WHAT THIS EXERCISE ASKS:
A. From the forum thread about finding a source's incoming frame rate and resolution, transcribe the part that opens with the words containing "You may want" and closes with "the source resolution.".
B. In the forum thread about finding a source's incoming frame rate and resolution, what does RytoEX say the Video Settings in OBS are used for?
C. List every function named in the forum thread about finding a source's incoming frame rate and resolution whose full name begins with "obs_".

SELECTED EXTRACT:
# how to determine incoming fps / resolution



## Tommy.Schell (Nov 27, 2017)

Hi,

Is there a way to determine actual incoming fps / resolution of a source ?

I've tried:

// for incoming fps:
    double fps = obs_get_active_fps();

// for incoming resolution:
    obs_video_info ovi;
   obs_get_video_info(&ovi);
   *width = ovi.base_width;
   *height = ovi.base_height;


But the above seem to be tied to the Video settings in the menu.

Thanks a lot, Tommy Schell


----------



## RytoEX (Nov 28, 2017)

You may want to have a look at PR 1053 for possible ways to get the FPS of a source.  I think that you can use obs_source_get_width/obs_source_get_base_width and obs_source_get_height/obs_source_get_base_height get the source resolution.


----------



## Tommy.Schell (Nov 28, 2017)

Thank you.

The obs_source_get_width / get_base_width and get_height / get_base_height seem to be similarly tied to
the Video settings.

I guess that is partly the purpose of the Video settings, is to tell OBS what the source's incoming frame rate / resolution
is supposed to be ?  (i.e., OBS does not readily auto-detect these things)

Thanks, Tommy Schell


----------



## RytoEX (Nov 29, 2017)

Tommy.Schell said:


> The obs_source_get_width / get_base_width and get_height / get_base_height seem to be similarly tied to
> the Video settings.
> 
> I guess that is partly the purpose of the Video settings, is to tell OBS what the source's incoming frame rate / resolution
> is supposed to be ?  (i.e., OBS does not readily auto-detect these things)



I've checked these functions using breakpoints in Visual Studio.  As far as I can tell, those functions return the original width/height of the source before any scaling happens.  Have you tested these in code yet?  What kind of sources are you trying to get info from?  They do rely on the source having properly implemented get_width and get_height functions.

The Video Settings (found in Settings > Video) are used to set the drawing canvas size for OBS and the scaled output size of the frame to send to the encoder.  I'm pretty sure that OBS has to know the incoming size/resolution of sources to do any kind of source scaling and transformation.


----------



## Tommy.Schell (Nov 29, 2017)

I did test this in code, and the functions seemed to always return whatever I had set in the Base (Canvas) Resolution setting.

But it was with a source that had a non-standard resolution.
Perhaps that's the problem.
I'm going to investigate a bit more with a more standard source.
Thanks for checking into this.


----------



## RytoEX (Nov 30, 2017)

What kind of source are you testing this with?  What values do you expect to see for the source's width and height?


----------



## NLeseul (Nov 30, 2017)

The implementation of obs_source_get_base_width() just passes through whatever value is provided by the .get_width callback configured for the source (unless the source is a filter or a transition). I've used this in my plugin work, and it definitely behaves as expected.


----------

RECORD EXTRACTS:
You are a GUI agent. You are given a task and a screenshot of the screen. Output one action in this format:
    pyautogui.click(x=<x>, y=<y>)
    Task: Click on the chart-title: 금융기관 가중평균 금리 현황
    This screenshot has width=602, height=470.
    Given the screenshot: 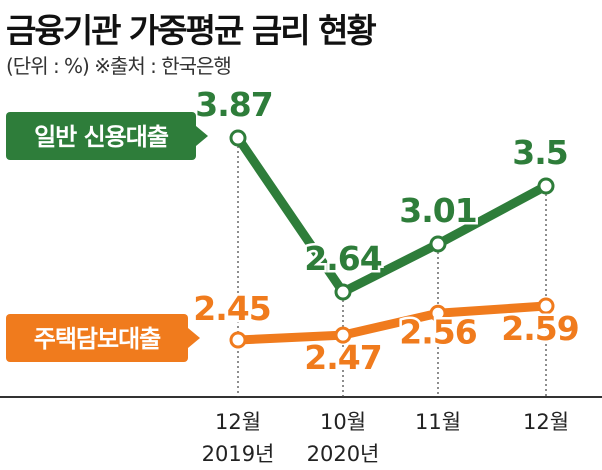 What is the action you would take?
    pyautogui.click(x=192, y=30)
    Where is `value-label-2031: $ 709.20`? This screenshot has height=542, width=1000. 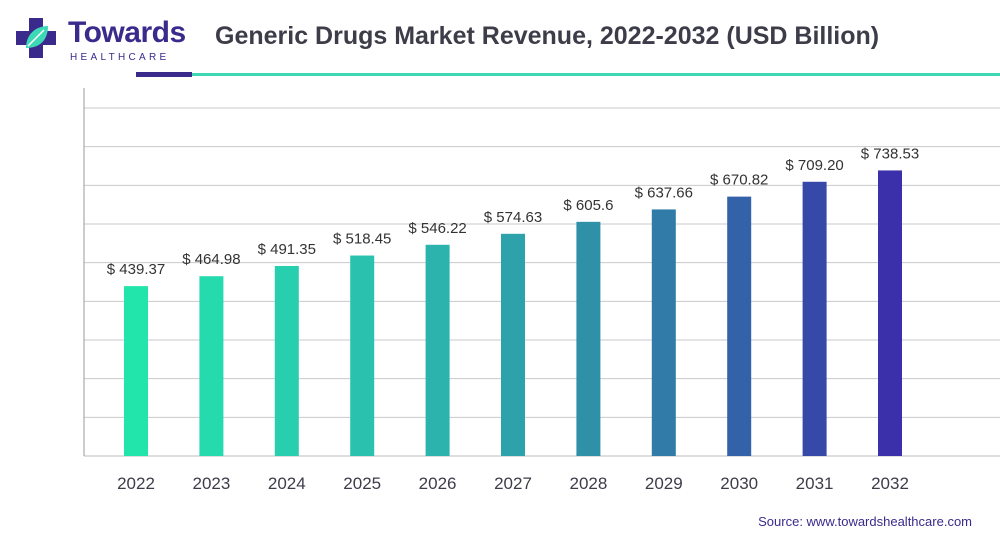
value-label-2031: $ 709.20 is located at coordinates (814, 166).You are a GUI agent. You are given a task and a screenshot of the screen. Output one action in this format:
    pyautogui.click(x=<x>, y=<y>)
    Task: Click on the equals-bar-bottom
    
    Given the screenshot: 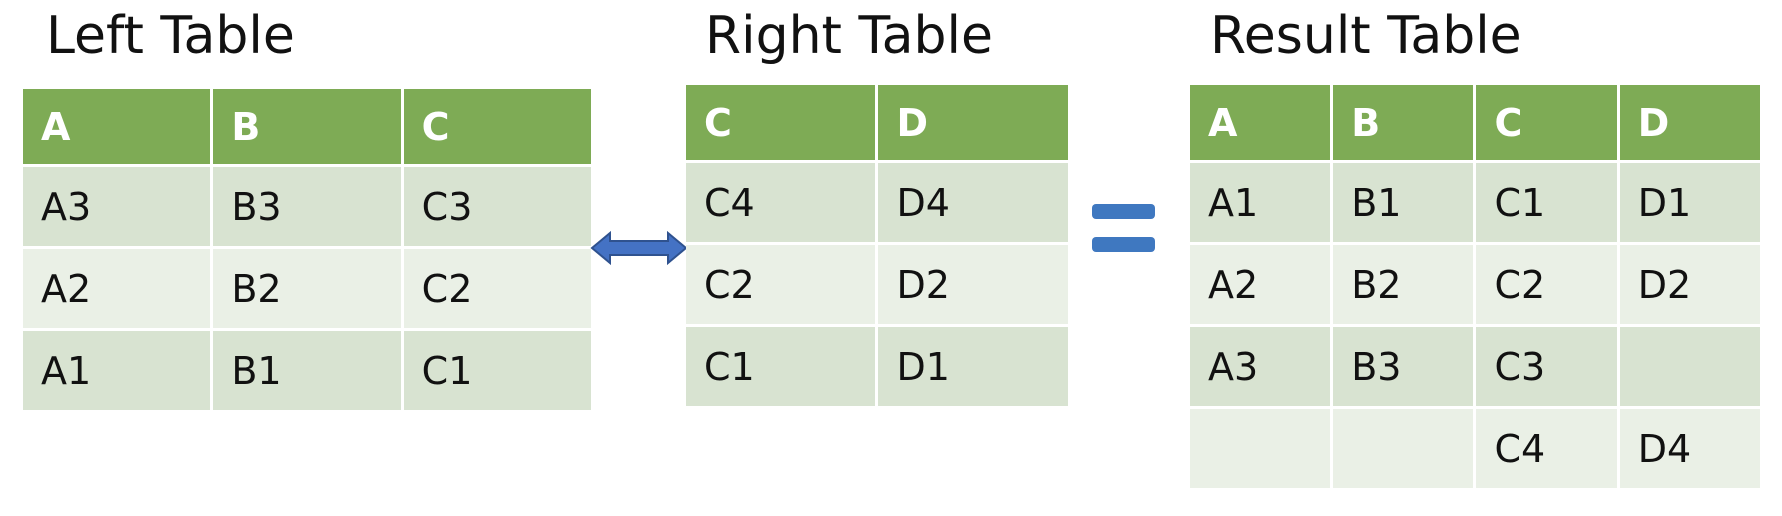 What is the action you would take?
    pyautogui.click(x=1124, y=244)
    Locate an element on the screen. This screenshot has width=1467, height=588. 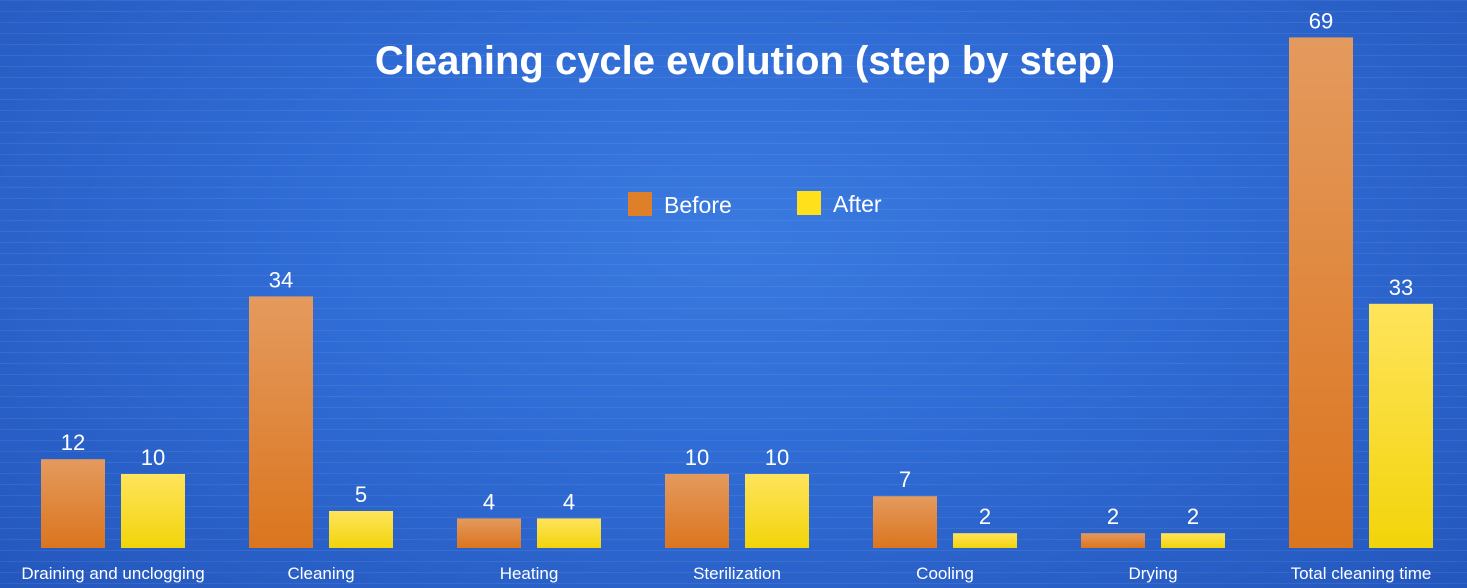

RESULTS OF THE TASKS:
A.
You may want to have a look at PR 1053 for possible ways to get the FPS of a source.  I think that you can use obs_source_get_width/obs_source_get_base_width and obs_source_get_height/obs_source_get_base_height get the source resolution.

B. They set the drawing canvas size for OBS and the scaled output size of the frame sent to the encoder.

C.
obs_get_active_fps
obs_get_video_info
obs_source_get_width
obs_source_get_base_width
obs_source_get_height
obs_source_get_base_height